On Wednesday, July 11, Sag Harbor Village Police said they received a call reporting “a slight fuel spill,” at the yacht club. According to the incident report, police spoke with Darrin Dutoit, the captain of the motor yacht NCH who told them two-to-three gallons of diesel fuel spilled out of the fuel vent. Dutoit was issued a uniform traffic ticket by village police for violating village code.
However, on July 12, another caller phoned village police to report the same vessel was discharging diesel fuel again, prompting police to call Sag Harbor Village Harbor Master Bob Bori and the United States Coast Guard after learning the yacht had already left the Sag Harbor Yacht Club. The New York State Department of Environmental Conservation (NYSDEC) was also called.
According to the incident report filed with police, “a large amount” of diesel fuel was in the water. The Coast Guard located the boat off Cedar Point in East Hampton.
According to Bori, who said he believed about 10-gallons of diesel fuel had been spilled during the incident, the Coast Guard boarded NCH and said they would conduct an formal investigation into what occurred. The Coast Guard team was unavailable as of press time to discuss the incident.
Bori added that the NYSDEC did issue a summons.
According to the incident report, the Sag Harbor Yacht Club immediately began cleanup procedures. The Coast Guard also sent in its spill response team to deal with the situation, said Bori.
Bori said while he could not confirm the cause of the spill, he believed the rear tank could have been filled to capacity with fuel leading to excess fuel spilling out of the fuel vent.
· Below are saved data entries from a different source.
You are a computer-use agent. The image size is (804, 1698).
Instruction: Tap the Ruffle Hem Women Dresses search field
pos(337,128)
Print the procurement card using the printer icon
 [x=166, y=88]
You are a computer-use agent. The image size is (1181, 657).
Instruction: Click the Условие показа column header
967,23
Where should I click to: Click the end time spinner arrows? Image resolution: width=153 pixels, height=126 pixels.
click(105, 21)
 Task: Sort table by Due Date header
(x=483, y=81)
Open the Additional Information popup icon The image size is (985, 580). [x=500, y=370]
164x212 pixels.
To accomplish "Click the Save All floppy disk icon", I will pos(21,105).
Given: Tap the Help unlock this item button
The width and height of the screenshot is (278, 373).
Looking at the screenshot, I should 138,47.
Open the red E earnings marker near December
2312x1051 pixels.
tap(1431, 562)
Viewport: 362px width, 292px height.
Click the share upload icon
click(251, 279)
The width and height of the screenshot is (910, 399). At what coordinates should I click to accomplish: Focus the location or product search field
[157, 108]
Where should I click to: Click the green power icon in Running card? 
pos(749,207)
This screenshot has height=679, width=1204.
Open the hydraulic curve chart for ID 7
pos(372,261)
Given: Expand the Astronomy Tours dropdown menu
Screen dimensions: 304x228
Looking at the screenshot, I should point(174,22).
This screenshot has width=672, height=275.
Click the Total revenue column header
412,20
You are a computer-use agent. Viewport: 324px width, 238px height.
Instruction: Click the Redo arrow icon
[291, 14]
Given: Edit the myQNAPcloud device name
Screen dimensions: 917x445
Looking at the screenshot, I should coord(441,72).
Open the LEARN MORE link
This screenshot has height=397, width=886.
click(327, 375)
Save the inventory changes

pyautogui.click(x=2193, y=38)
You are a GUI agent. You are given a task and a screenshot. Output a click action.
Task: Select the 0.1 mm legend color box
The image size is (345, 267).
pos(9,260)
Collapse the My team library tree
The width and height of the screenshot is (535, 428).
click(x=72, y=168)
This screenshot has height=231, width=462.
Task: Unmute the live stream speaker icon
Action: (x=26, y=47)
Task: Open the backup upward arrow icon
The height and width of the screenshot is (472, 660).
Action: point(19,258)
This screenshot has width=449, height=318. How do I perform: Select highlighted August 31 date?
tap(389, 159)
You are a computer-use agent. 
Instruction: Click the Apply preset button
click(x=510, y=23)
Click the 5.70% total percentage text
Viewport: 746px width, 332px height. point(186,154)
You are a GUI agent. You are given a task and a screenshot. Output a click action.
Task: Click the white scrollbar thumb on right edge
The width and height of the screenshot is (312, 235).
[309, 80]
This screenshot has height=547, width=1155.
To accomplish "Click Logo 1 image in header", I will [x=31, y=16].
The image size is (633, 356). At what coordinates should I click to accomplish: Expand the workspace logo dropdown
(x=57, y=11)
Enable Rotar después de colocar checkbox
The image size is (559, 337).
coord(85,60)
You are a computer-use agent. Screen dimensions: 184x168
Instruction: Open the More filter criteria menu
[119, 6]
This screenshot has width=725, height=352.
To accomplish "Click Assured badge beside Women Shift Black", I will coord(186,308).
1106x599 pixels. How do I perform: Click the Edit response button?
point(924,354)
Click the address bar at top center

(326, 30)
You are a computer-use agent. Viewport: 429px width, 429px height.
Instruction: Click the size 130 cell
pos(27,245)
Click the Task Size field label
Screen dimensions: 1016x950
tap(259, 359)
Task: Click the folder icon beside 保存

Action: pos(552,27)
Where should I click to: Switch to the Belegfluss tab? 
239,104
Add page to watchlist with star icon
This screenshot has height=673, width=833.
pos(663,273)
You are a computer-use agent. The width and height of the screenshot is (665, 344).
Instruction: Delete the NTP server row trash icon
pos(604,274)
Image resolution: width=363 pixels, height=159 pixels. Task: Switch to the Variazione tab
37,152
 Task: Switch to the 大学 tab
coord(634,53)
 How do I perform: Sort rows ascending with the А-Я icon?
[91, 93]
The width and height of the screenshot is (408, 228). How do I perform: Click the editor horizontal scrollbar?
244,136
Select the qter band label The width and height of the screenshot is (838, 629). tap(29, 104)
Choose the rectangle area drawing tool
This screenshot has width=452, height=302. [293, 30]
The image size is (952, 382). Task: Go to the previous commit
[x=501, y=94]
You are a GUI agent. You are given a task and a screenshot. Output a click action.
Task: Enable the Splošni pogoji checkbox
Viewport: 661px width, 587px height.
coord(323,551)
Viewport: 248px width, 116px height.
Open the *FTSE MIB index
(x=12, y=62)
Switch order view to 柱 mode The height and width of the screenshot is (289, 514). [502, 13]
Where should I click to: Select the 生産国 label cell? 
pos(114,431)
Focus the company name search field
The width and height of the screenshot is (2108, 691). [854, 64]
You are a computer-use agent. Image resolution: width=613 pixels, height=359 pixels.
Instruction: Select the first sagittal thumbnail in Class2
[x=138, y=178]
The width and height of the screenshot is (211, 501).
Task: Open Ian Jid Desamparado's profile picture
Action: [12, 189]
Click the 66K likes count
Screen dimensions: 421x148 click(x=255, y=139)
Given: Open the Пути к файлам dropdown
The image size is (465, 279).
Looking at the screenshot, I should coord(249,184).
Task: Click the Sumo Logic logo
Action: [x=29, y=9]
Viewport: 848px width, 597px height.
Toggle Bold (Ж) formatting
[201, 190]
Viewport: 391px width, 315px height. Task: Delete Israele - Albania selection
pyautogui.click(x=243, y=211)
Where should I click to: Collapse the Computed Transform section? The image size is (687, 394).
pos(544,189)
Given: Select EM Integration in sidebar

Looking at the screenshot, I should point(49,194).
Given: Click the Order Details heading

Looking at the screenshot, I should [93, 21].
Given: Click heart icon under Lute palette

The other possibility for how an incident like this would occur, he said, was if a transfer was being made from one fuel tank to another.
According to Bill Fonda, a spokesman with the NYSDEC, the Coast Guard was leading the investigation, but he believed as much as 80-to-100 gallons could have been spilled off the vessel.
On Wednesday morning, Sag Harbor Village Harbor Committee Chairman Bruce Tait said he was called by the Breakwater Yacht Club after the second spill occurred, the youth sailing program director seeing fuel in the water.
“It was pervasive in the harbor that day,” said Tait. “You could smell it.”